Goal of the exercise:
Please reproduce the whole listing without altering anything.

Data for analysis:
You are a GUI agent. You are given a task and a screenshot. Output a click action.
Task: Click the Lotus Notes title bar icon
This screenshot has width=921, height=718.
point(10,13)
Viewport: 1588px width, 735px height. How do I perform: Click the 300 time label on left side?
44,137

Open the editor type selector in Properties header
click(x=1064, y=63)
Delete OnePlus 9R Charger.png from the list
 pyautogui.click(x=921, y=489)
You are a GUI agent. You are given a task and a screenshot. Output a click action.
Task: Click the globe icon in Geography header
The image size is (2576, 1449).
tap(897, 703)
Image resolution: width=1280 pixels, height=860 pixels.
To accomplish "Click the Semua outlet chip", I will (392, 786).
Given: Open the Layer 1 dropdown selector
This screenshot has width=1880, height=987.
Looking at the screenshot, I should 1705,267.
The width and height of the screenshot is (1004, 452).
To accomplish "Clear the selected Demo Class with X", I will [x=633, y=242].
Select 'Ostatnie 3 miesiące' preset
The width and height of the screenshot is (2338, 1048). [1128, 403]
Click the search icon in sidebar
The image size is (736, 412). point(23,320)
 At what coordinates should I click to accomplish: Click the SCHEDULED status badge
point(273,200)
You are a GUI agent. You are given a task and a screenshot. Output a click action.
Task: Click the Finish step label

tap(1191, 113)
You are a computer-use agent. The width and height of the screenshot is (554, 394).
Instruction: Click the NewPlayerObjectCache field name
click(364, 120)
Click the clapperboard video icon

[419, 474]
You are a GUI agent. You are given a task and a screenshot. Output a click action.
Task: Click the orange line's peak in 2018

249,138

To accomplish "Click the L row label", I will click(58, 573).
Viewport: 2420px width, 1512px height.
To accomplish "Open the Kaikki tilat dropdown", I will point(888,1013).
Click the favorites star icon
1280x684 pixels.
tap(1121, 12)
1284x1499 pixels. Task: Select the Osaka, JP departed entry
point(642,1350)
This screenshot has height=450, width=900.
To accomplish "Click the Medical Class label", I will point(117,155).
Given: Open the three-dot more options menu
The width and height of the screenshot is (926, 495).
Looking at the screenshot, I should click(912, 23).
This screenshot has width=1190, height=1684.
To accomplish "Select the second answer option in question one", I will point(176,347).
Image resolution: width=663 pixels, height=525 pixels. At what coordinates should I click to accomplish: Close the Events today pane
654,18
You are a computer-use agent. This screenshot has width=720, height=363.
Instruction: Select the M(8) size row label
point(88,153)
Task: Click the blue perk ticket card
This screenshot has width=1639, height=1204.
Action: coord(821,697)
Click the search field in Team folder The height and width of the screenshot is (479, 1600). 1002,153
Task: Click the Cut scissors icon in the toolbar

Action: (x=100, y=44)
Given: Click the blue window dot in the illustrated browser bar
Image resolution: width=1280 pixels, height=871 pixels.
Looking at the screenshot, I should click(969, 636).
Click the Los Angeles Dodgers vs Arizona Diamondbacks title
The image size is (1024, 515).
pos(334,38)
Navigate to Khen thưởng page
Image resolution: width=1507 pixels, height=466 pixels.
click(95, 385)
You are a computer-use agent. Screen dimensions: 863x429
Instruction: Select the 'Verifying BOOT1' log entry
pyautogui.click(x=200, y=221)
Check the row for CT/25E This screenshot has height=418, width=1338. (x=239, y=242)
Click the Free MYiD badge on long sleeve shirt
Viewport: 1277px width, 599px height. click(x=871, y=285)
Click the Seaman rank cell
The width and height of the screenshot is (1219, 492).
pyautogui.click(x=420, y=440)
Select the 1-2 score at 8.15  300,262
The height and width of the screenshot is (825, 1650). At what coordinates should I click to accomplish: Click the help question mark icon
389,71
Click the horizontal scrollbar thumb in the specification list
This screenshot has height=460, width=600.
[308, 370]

Response to the exercise:
You are a GUI agent. You are given a task and a screenshot. Output a click action.
Task: Click the Lotus Notes title bar icon
This screenshot has width=921, height=718.
point(10,13)
Viewport: 1588px width, 735px height. How do I perform: Click the 300 time label on left side?
44,137

Open the editor type selector in Properties header
click(x=1064, y=63)
Delete OnePlus 9R Charger.png from the list
 pyautogui.click(x=921, y=489)
You are a GUI agent. You are given a task and a screenshot. Output a click action.
Task: Click the globe icon in Geography header
The image size is (2576, 1449).
tap(897, 703)
Image resolution: width=1280 pixels, height=860 pixels.
To accomplish "Click the Semua outlet chip", I will (392, 786).
Given: Open the Layer 1 dropdown selector
This screenshot has width=1880, height=987.
Looking at the screenshot, I should 1705,267.
The width and height of the screenshot is (1004, 452).
To accomplish "Clear the selected Demo Class with X", I will [x=633, y=242].
Select 'Ostatnie 3 miesiące' preset
The width and height of the screenshot is (2338, 1048). [1128, 403]
Click the search icon in sidebar
The image size is (736, 412). point(23,320)
 At what coordinates should I click to accomplish: Click the SCHEDULED status badge
point(273,200)
You are a GUI agent. You are given a task and a screenshot. Output a click action.
Task: Click the Finish step label

tap(1191, 113)
You are a computer-use agent. The width and height of the screenshot is (554, 394).
Instruction: Click the NewPlayerObjectCache field name
click(364, 120)
Click the clapperboard video icon

[419, 474]
You are a GUI agent. You are given a task and a screenshot. Output a click action.
Task: Click the orange line's peak in 2018

249,138

To accomplish "Click the L row label", I will click(58, 573).
Viewport: 2420px width, 1512px height.
To accomplish "Open the Kaikki tilat dropdown", I will point(888,1013).
Click the favorites star icon
1280x684 pixels.
tap(1121, 12)
1284x1499 pixels. Task: Select the Osaka, JP departed entry
point(642,1350)
This screenshot has height=450, width=900.
To accomplish "Click the Medical Class label", I will point(117,155).
Given: Open the three-dot more options menu
The width and height of the screenshot is (926, 495).
Looking at the screenshot, I should click(912, 23).
This screenshot has width=1190, height=1684.
To accomplish "Select the second answer option in question one", I will point(176,347).
Image resolution: width=663 pixels, height=525 pixels. At what coordinates should I click to accomplish: Close the Events today pane
654,18
You are a computer-use agent. This screenshot has width=720, height=363.
Instruction: Select the M(8) size row label
point(88,153)
Task: Click the blue perk ticket card
This screenshot has width=1639, height=1204.
Action: coord(821,697)
Click the search field in Team folder The height and width of the screenshot is (479, 1600). 1002,153
Task: Click the Cut scissors icon in the toolbar

Action: (x=100, y=44)
Given: Click the blue window dot in the illustrated browser bar
Image resolution: width=1280 pixels, height=871 pixels.
Looking at the screenshot, I should click(969, 636).
Click the Los Angeles Dodgers vs Arizona Diamondbacks title
The image size is (1024, 515).
pos(334,38)
Navigate to Khen thưởng page
Image resolution: width=1507 pixels, height=466 pixels.
click(95, 385)
You are a computer-use agent. Screen dimensions: 863x429
Instruction: Select the 'Verifying BOOT1' log entry
pyautogui.click(x=200, y=221)
Check the row for CT/25E This screenshot has height=418, width=1338. (x=239, y=242)
Click the Free MYiD badge on long sleeve shirt
Viewport: 1277px width, 599px height. click(x=871, y=285)
Click the Seaman rank cell
The width and height of the screenshot is (1219, 492).
pyautogui.click(x=420, y=440)
Select the 1-2 score at 8.15  300,262
The height and width of the screenshot is (825, 1650). At what coordinates should I click to accomplish: Click the help question mark icon
389,71
Click the horizontal scrollbar thumb in the specification list
This screenshot has height=460, width=600.
[308, 370]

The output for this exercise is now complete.